The history of the calculator
Ever since recorded mathematics began, people have been making use of mathematical aids. Four thousand years ago, Babylonian scribes were consulting mathematical tables which included multiplication tables, tables of squares and square roots, and tables of reciprocals of numbers. These values were recorded as marks on clay tablets that were then baked hard in the sun—and some have survived to the present day. (There are several originals to be seen in the British Museum.)

Your calculator is one of the latest in a long and distinguished history of devices that have been invented to assist with the doing of mathematics. The list includes mathematical tables (stored on clay, papyrus, vellum and paper), the abacus and counting board, the slide rule, mechanical adding machines, and basic four-function electronic calculators. Some students will recall using a slide rule themselves (or seeing others working with them); others may remember using logarithm tables at school or work; still others may have had no exposure to either of them. Mathematical devices and calculating aids come and go.

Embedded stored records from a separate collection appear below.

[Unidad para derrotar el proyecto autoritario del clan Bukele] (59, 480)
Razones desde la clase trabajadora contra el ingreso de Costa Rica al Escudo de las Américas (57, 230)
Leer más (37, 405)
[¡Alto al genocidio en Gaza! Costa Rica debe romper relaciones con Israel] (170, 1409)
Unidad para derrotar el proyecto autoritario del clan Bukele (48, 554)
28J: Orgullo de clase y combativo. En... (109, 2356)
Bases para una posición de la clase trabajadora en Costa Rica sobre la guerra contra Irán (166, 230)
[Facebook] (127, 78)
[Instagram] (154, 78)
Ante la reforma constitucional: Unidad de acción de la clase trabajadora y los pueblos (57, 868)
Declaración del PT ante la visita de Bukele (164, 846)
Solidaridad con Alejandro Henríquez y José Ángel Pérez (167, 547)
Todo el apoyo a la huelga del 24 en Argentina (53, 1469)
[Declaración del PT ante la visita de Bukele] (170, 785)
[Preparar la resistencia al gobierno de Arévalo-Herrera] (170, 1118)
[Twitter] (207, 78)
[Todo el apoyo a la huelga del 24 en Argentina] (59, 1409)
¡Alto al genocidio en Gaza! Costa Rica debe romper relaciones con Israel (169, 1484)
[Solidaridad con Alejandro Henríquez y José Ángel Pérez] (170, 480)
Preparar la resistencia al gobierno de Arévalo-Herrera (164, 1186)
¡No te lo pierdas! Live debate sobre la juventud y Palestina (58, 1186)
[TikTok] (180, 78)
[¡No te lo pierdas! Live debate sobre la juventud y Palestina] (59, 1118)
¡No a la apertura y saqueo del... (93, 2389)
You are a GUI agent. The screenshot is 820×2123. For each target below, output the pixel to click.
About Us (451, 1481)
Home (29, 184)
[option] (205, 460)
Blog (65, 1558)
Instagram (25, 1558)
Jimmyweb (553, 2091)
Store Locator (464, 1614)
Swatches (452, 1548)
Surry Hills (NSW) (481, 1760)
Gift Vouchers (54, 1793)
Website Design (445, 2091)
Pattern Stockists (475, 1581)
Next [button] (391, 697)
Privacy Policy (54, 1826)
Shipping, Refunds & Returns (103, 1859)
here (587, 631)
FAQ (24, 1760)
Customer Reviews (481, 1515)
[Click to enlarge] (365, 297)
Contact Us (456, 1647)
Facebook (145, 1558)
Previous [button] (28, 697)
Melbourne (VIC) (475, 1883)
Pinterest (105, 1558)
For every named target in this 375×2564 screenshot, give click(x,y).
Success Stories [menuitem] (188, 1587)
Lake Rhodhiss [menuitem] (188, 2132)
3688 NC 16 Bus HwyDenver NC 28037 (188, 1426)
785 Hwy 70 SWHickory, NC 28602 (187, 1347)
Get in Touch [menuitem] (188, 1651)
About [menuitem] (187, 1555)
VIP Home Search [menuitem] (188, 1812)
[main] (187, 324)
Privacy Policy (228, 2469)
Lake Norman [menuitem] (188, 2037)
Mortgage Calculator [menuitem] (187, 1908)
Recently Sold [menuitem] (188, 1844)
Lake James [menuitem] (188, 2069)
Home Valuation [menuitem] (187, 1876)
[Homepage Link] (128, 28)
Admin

In this course you will be using an electronic device known as a graphics calculator. It is capable not only of carrying out calculations but also of drawing graphs and other diagrams, of processing large amounts of statistical data and of carrying out pre-programmed sequences of instructions. There is a great deal of history in your calculator. Hundreds of years of mathematical activity and past thoughts of many people in different cultures have gone into producing and refining the ideas that are coded within this device. And all those human resources are available to you.